Non, ces deux vaches ne se sont pas échappées d’un album du Père Castor, elles n’ont pas non plus la tête ou l’incisive à s’appeler Marguerite ou Pâquerette. Avec leur machoire en forme de pis et leur pis en forme de machoire, elles n'ont pas l'air avenant de leurs cousines à la mode  de Bretagne. Je vous ramène ces deux herbivores -à tendance carnivore fortement prononcée depuis qu'elles ne se remplissent la panse que de coquelicOGM- d’une expo consacrée à Combas.

Mais ces panses expansées par tant de bombances, à quoi pensent-elles?
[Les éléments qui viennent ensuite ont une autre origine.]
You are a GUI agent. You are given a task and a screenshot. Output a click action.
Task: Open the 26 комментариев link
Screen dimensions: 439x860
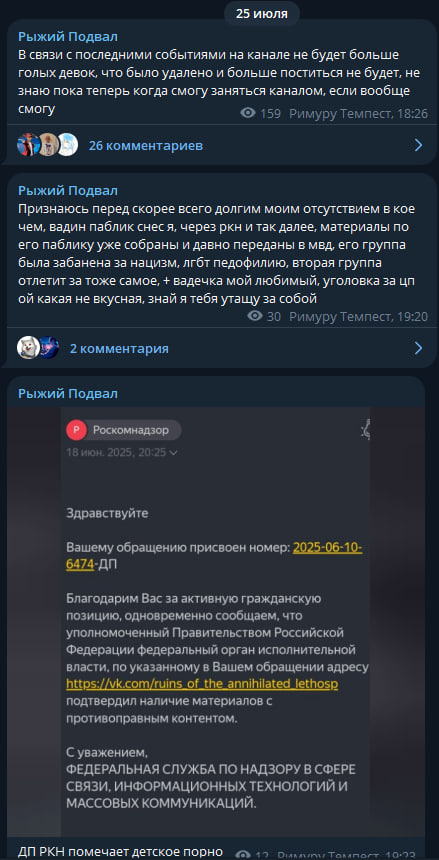[x=145, y=146]

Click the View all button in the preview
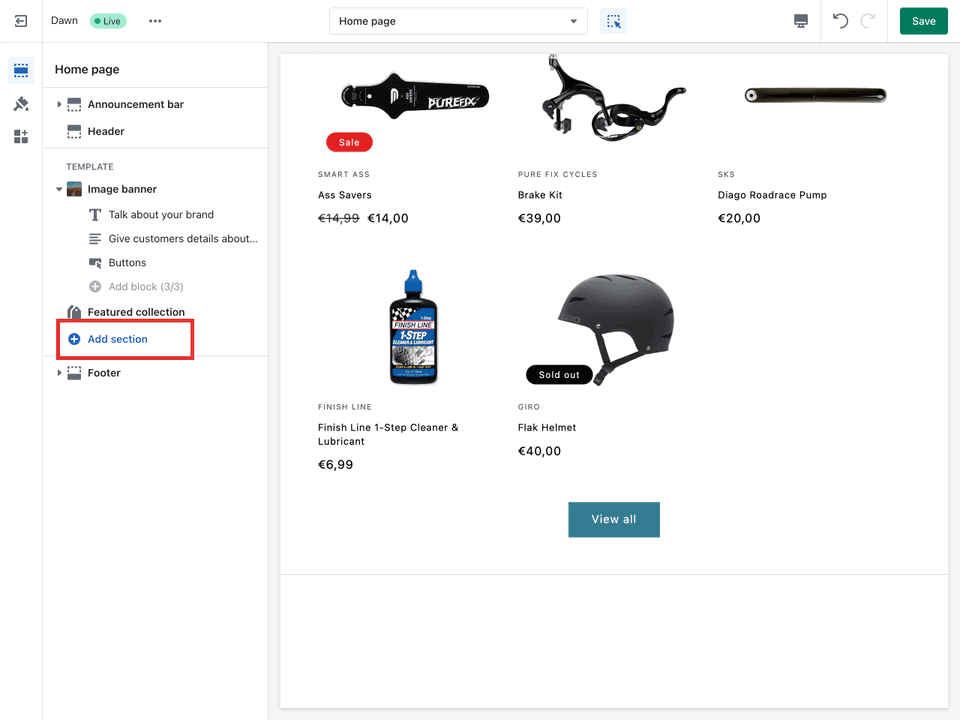click(613, 519)
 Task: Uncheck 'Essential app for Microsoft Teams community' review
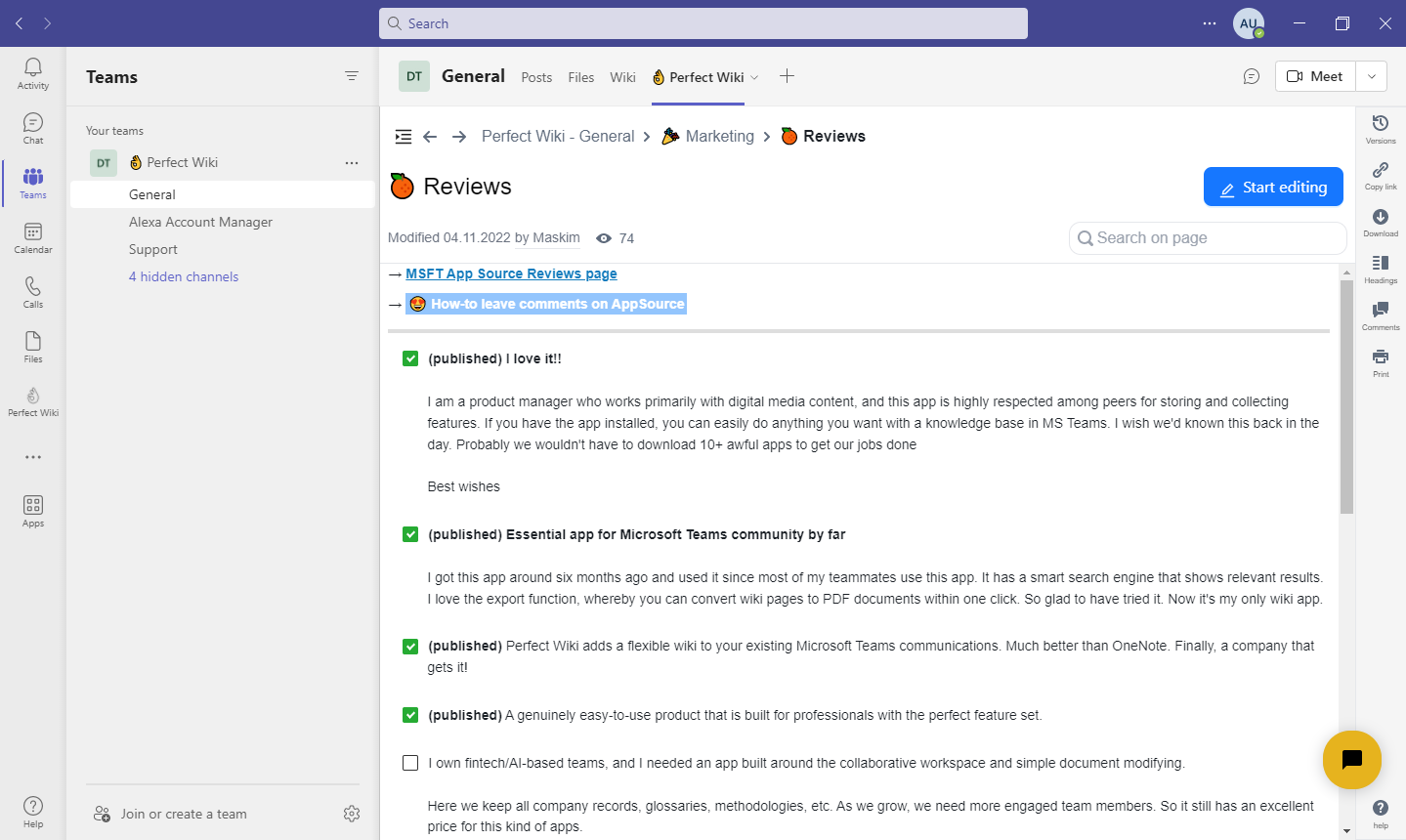click(x=409, y=534)
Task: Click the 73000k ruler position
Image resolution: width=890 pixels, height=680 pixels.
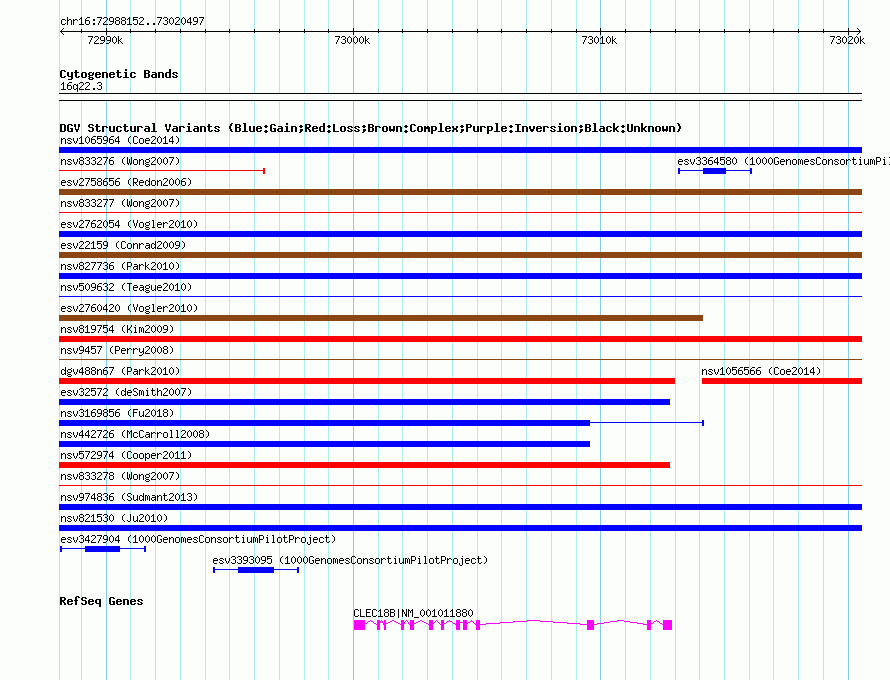Action: pyautogui.click(x=352, y=40)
À leur opulence ou à leur déchéance si elles rencontraient l'indécence de la potence? Et Combas,lui, qu'en dit-il?

"Deux belles vaches meuh souriaient, deux belles vaches meuh regardaient. On aurait dit qu'elles meuh disaient: "Qu'est-ce que tu veux, toi? t'es pas du pré." Je leur ai laissé le soin de  trancher. Mais pas de meuh troncher! De toute façon, y avait pas de danger, le taureau était allé se coucher. Quant à vous, Mesdames, je vous fais des excuses et je meuh recule car je ne veux pas d'histoire avec les gens du coin. Et si je vous gêne tant, dans ce cas, la prochaine fois, je contournerai votre champ. Comme ça, vous ne meuh regarderez pas. Or et ivoire, mes bonnes dames, vous êtes jolies aves vos taches et votre paresse de poétesses en herbe. (.../censure/...)"

Ah, quand des peinturlureurs se lancent dans des stances, la décence me contraint à faire silence sur leurs impudences.